"O grande líder se foi nos braços de suas companheiras e rodeado por sua guarda pessoal e de todas as unidades que cuidavam de sua segurança, depois de um breve período de doença". Foi assim que as Farc confirmaram a morte de Tirofijo, Manuel Marulanda, seu líder supremo e fundados. E o que eu pensei quando li o comunicado no jornal foi: o problema da América Latina não é o capitalismo, o imperialismo, a má distribuição de renda, a proximidade com os Estados Unidos. É o sentimentalismo na hora de escrever.

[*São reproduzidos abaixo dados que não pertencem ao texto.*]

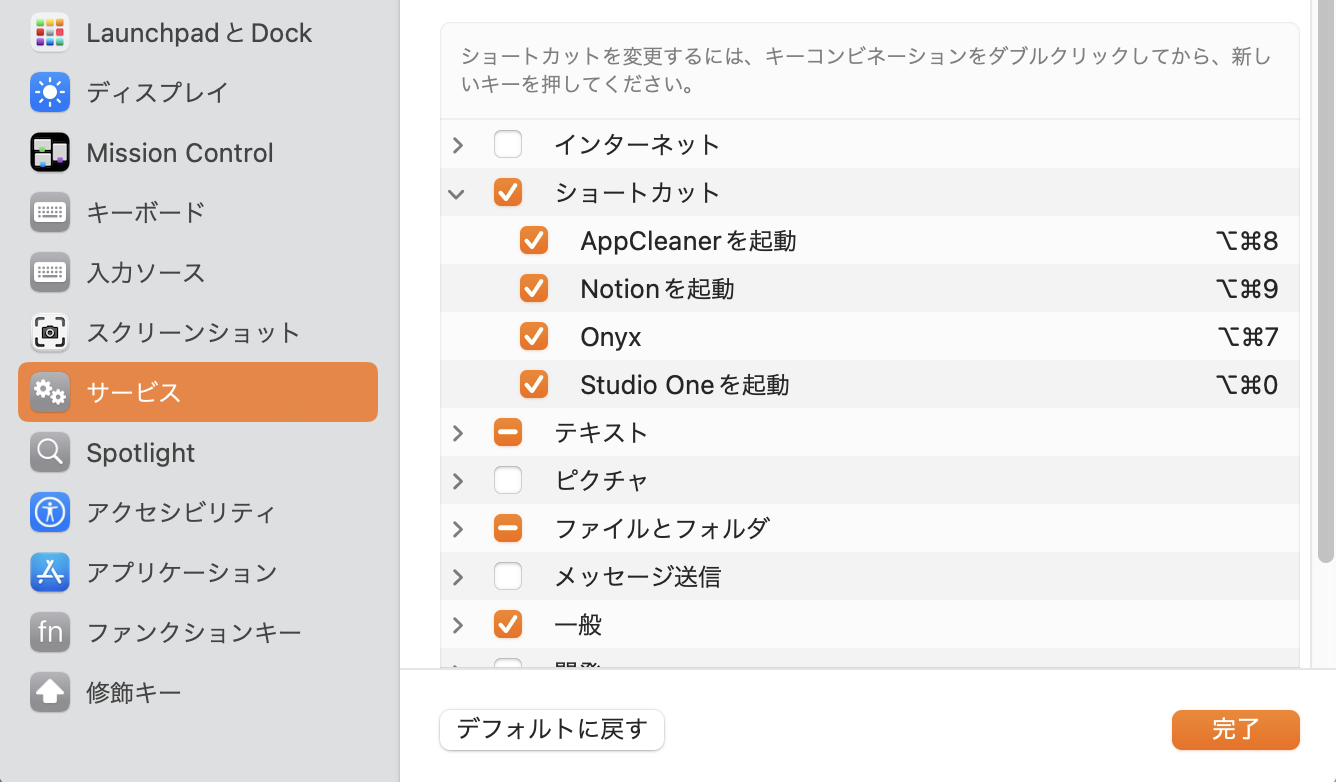Image resolution: width=1336 pixels, height=782 pixels.
Task: Uncheck the AppCleanerを起動 checkbox
Action: pos(534,241)
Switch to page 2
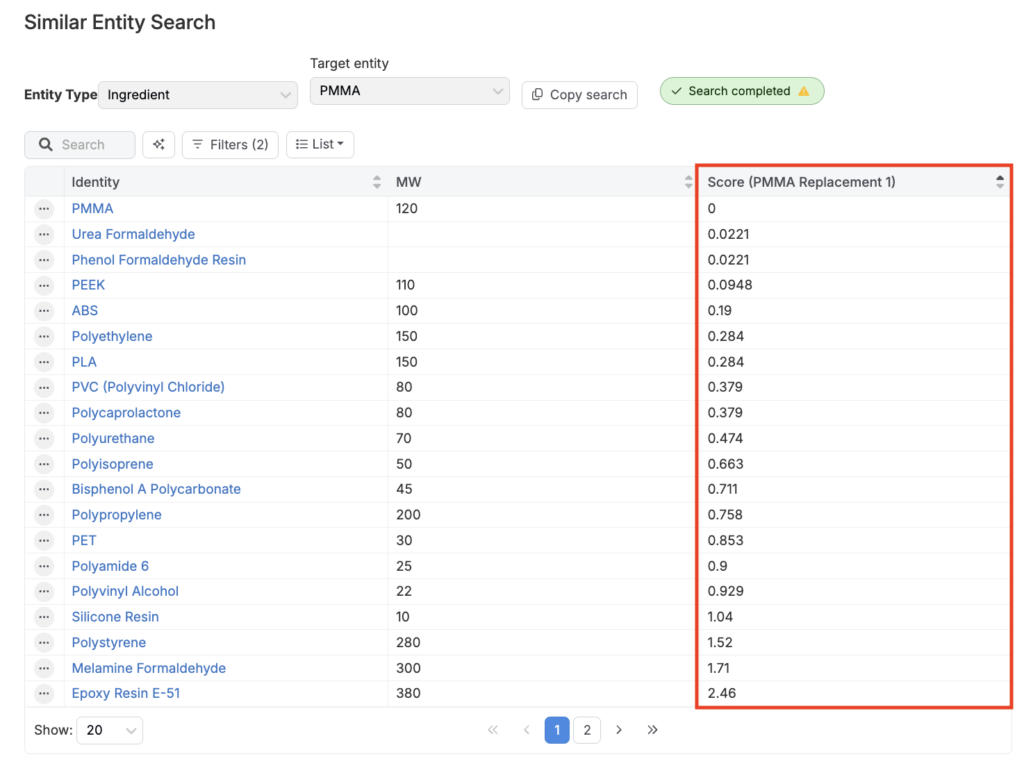Viewport: 1024px width, 768px height. pyautogui.click(x=587, y=730)
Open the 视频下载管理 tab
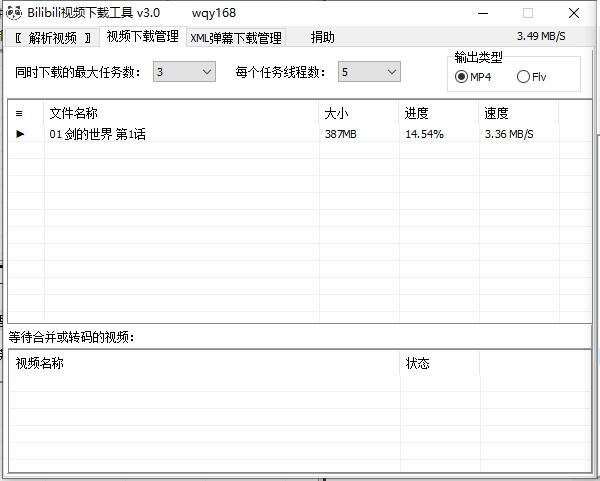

Tudo no comunicado cheira a romantismo de anotação de adolescente do interior do Espírito Santo no dia posterior ao seu primeiro beijo, na festa do Tomate e da Uva no Galpão Municipal. Nada é chamado pelo nome certo. Tudo tem um adorno, um floreio, um exagero. Em vez de "líder", é o "GRANDE líder", afinal de contas, ele não era um líder qualquer - como se houvesse, aliás, líderes "quaisquer", gente banal com capacidade de liderança (o fato de o sujeito ser um assassino inútil não vem ao caso). E ele não se foi desesperançado, sozinho, se cagando, mijando e tossindo, como as pessoas normais morrem não. Foi-se "nos braços de suas companheiras e roedado por sua guarda pessoal e de TODAS as unidades que cuidavam da sua segurança, após um BREVE período de doença". Afinal de contas, se o cara é um grande líder, tem de ser um grande comedor também, porque sabe como é, como latino é ruim de cama, tem de dizer a toda hora que é o contrário, para tentar se convencer disso, e aos outros. Por isso o verso de bolero "nos braços de suas companheiras". É isso aê, mermão, tou morrendo mas tô pegando. Na verdade, as Farc pegam mulheres à força para estuprá-las continuamente, e se companheiras havia ao lado do lamentável moribundo, deviam ser prisioneiras forçadas. E ele também estava ao lado de sua "guarda pessoal", como se fosse um imperador romano, um sátrapa, e "de todas as suas unidades". Toda essa fantasia de Clóvis Bornay em estilo de press-release é para dizer que o sujeito morreu escondido num acampamento. E após um período dee "breve doença". Só falta dizer que ascendeu aos céus que nem a Virgem Maria.
Mas, enfim, foi-se, vai queimar num buraco bem fundo do inferno. O problema é que morre o homem, mas fica o estilo. E essa incapacidade de querermos chamar a coisa pelo nome certo, de olharmos com racionalidade e calma para a nossa realidade, nos fode mais do que as Farc com as adolescentes pobres que eles raptam na base do fuzil.